*** Opening of EXERCISE INPUT ***
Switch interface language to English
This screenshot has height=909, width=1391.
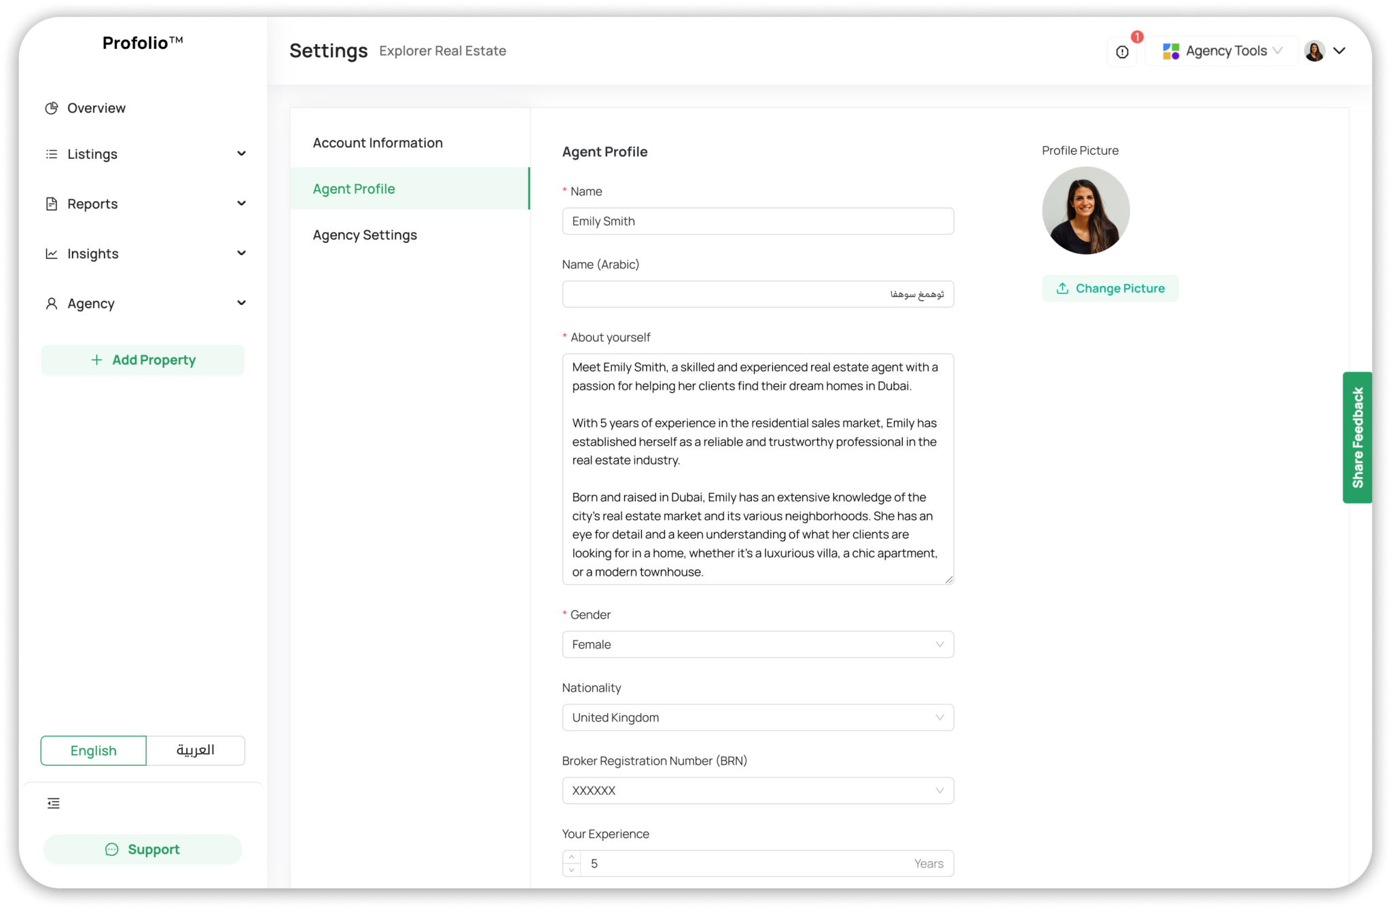93,750
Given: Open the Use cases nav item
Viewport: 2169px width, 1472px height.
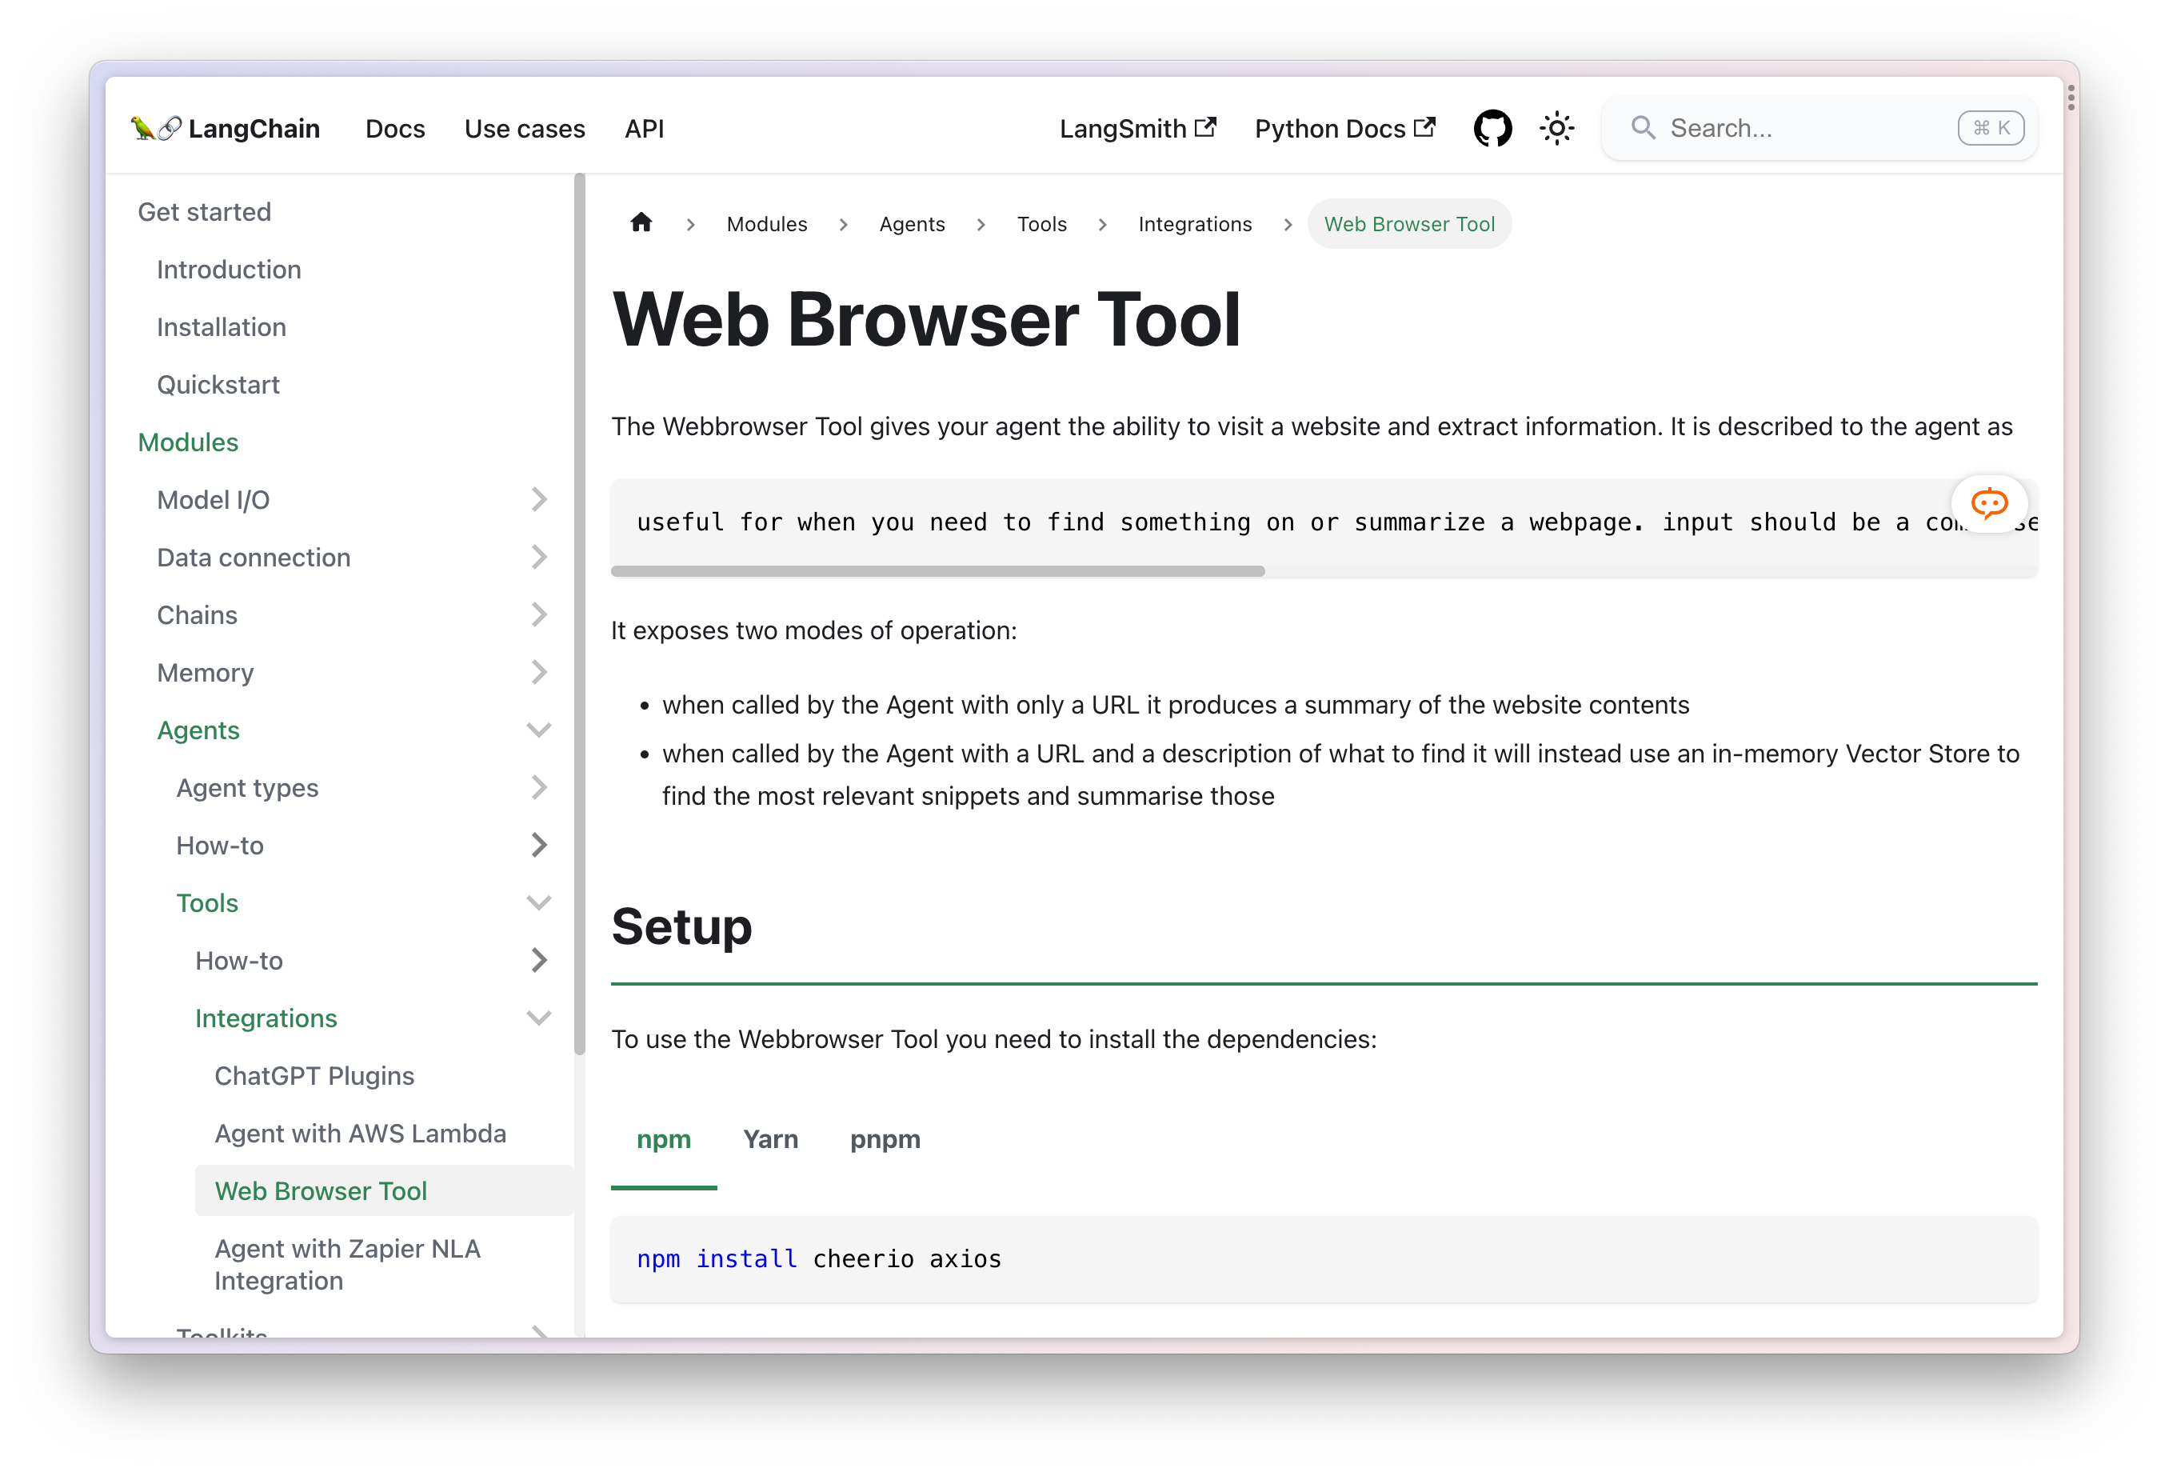Looking at the screenshot, I should point(525,129).
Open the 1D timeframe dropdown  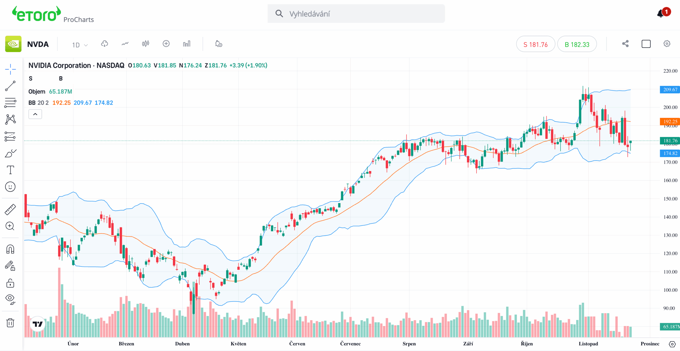click(79, 45)
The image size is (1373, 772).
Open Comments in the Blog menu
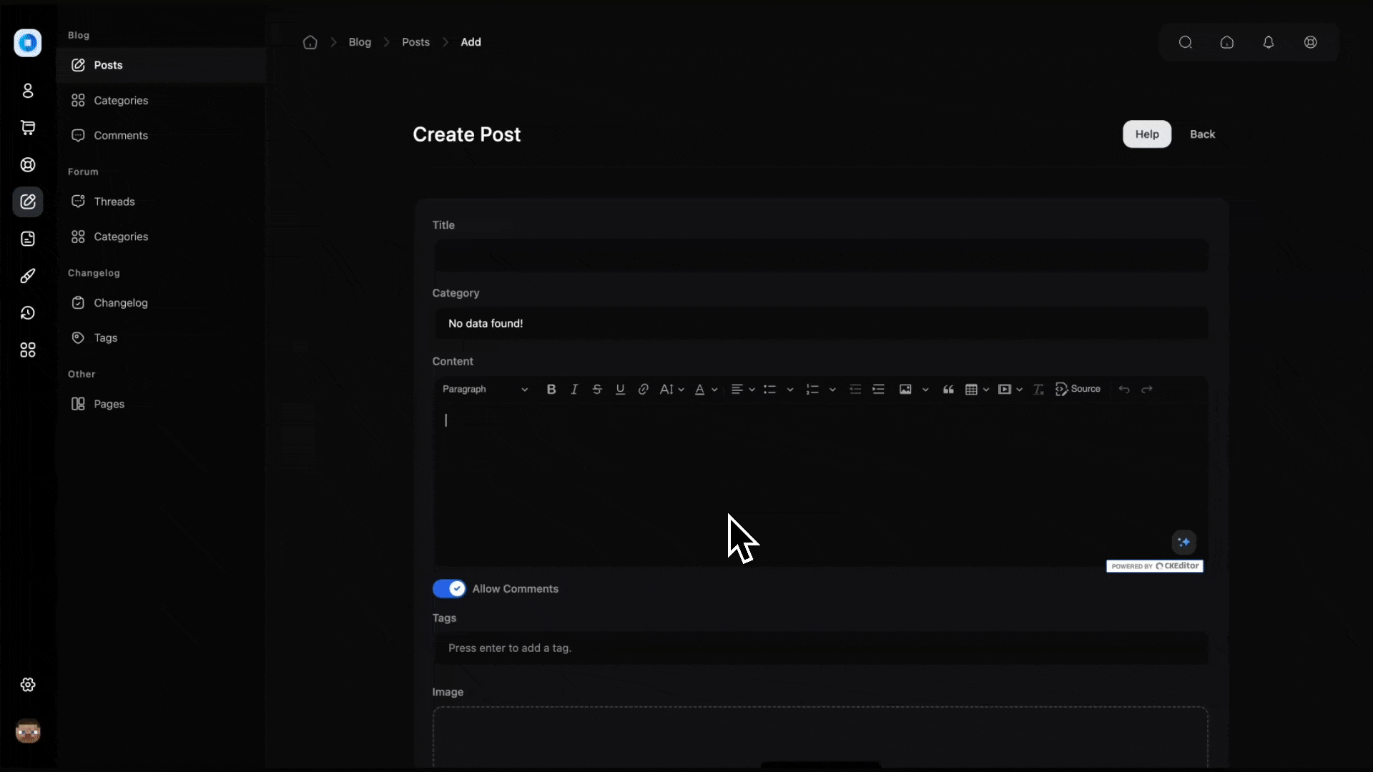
*** Close of EXERCISE INPUT ***
WORK REQUEST: Please repeat exactly the lines from the one containing "The image size is (1373, 772)." through the end of the entries, both included, omitting pictures.

SOLUTION TO THE PROBLEM:
The image size is (1373, 772).
Open Comments in the Blog menu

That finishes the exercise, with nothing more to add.